**Task instructions**
Write out the entries below exactly, from the first line to the one with "Viewport: 597px width, 486px height.", both ends included.

----- The data

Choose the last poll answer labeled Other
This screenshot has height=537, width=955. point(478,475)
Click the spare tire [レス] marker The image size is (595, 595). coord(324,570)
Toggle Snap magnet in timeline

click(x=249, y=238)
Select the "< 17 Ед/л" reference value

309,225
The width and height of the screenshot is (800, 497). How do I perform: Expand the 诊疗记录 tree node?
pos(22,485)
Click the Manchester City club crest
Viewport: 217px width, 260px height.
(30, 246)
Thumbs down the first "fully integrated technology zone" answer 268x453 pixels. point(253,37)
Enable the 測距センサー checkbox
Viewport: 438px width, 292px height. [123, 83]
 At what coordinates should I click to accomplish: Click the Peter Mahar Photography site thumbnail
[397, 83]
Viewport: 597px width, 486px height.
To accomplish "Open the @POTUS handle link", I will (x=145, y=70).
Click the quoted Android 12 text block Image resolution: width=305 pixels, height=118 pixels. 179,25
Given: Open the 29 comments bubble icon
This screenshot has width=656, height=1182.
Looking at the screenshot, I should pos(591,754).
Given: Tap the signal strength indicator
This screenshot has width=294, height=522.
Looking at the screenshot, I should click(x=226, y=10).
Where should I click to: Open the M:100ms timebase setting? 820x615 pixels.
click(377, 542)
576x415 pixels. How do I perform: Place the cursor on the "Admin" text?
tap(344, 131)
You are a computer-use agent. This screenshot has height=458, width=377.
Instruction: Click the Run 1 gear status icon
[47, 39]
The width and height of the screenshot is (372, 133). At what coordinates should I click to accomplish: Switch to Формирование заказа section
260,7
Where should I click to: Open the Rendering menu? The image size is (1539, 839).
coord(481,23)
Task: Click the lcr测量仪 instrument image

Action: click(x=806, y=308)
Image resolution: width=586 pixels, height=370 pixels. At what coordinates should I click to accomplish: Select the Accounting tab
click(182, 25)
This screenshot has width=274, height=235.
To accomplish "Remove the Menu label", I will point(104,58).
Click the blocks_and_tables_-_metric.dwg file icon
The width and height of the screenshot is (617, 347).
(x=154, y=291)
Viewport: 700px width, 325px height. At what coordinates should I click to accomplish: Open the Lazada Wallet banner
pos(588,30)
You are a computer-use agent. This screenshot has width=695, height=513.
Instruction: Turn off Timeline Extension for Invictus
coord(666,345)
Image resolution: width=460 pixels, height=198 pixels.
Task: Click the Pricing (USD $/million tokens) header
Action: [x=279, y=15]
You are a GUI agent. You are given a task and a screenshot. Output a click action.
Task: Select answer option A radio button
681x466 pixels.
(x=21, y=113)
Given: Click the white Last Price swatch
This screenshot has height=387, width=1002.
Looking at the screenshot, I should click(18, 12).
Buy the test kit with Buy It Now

----------

**Answer below**
Choose the last poll answer labeled Other
This screenshot has height=537, width=955. point(478,475)
Click the spare tire [レス] marker The image size is (595, 595). coord(324,570)
Toggle Snap magnet in timeline

click(x=249, y=238)
Select the "< 17 Ед/л" reference value

309,225
The width and height of the screenshot is (800, 497). How do I perform: Expand the 诊疗记录 tree node?
pos(22,485)
Click the Manchester City club crest
Viewport: 217px width, 260px height.
(30, 246)
Thumbs down the first "fully integrated technology zone" answer 268x453 pixels. point(253,37)
Enable the 測距センサー checkbox
Viewport: 438px width, 292px height. [123, 83]
 At what coordinates should I click to accomplish: Click the Peter Mahar Photography site thumbnail
[397, 83]
Viewport: 597px width, 486px height.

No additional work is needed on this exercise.